• _ASSIGNED TASK_
Reproduce every line of the data, exactly and without its pictures.

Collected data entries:

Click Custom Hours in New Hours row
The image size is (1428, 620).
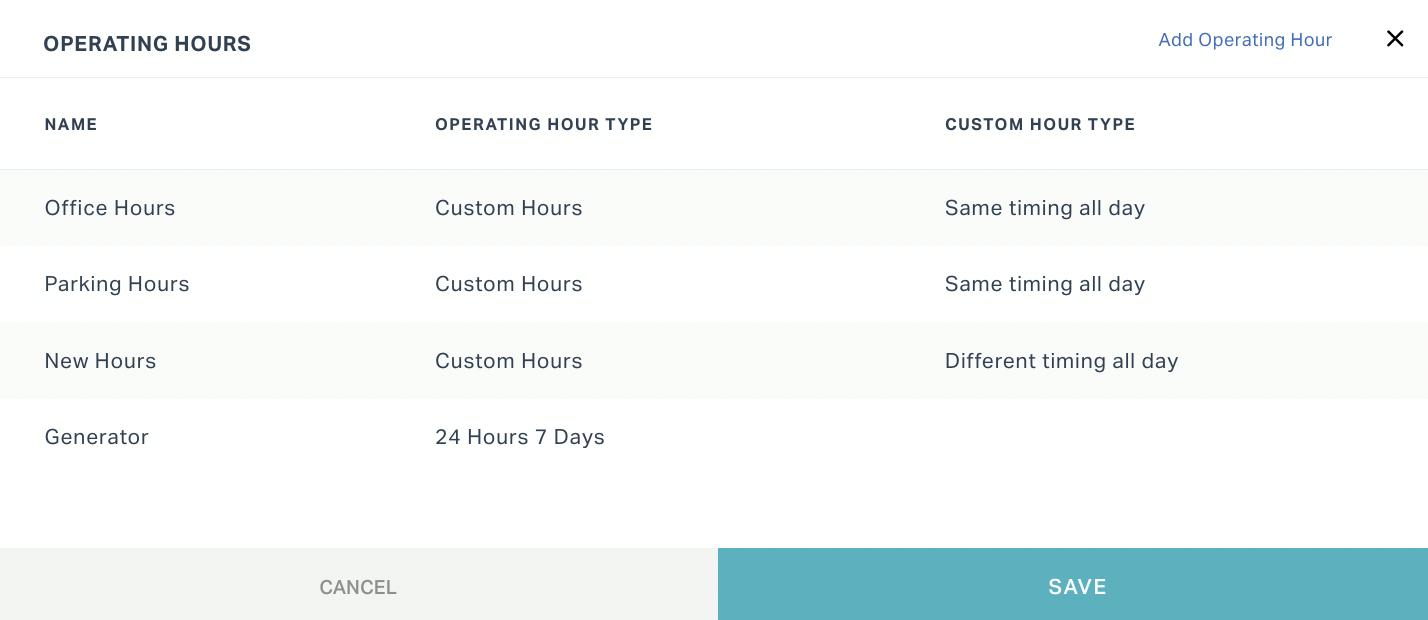[508, 361]
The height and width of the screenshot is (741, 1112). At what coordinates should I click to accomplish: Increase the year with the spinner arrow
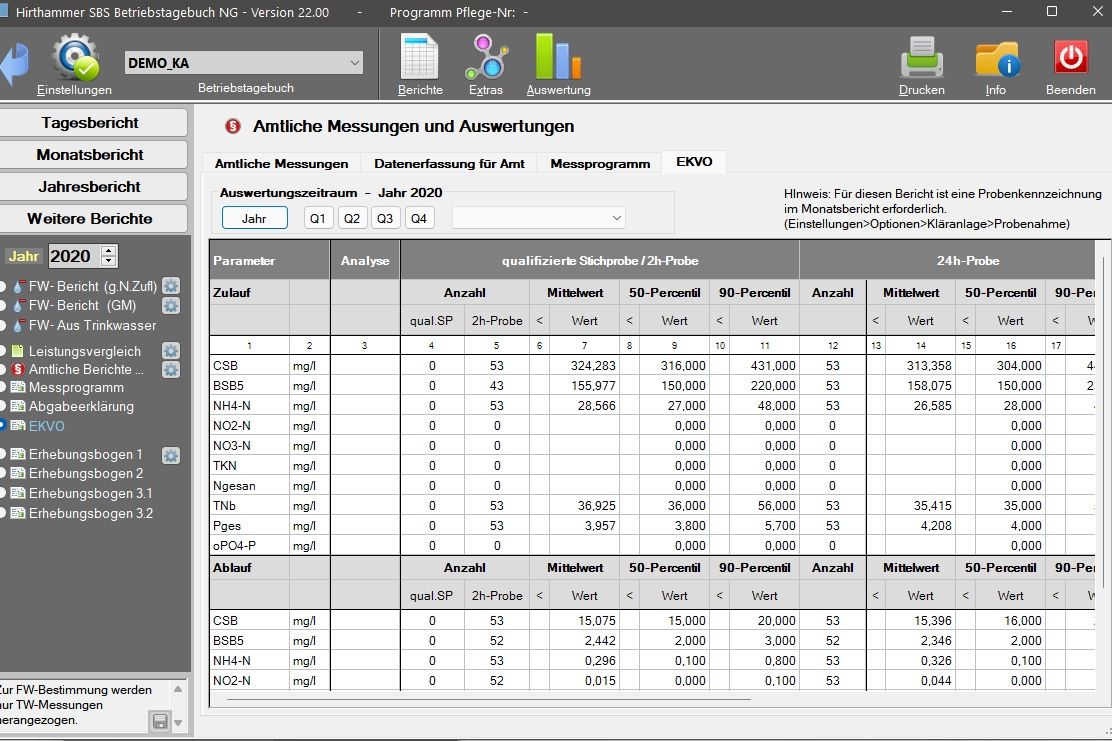click(109, 251)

• _RESPONSE_
Click Custom Hours in New Hours row
The image size is (1428, 620).
[508, 361]
The height and width of the screenshot is (741, 1112). At what coordinates should I click to accomplish: Increase the year with the spinner arrow
click(109, 251)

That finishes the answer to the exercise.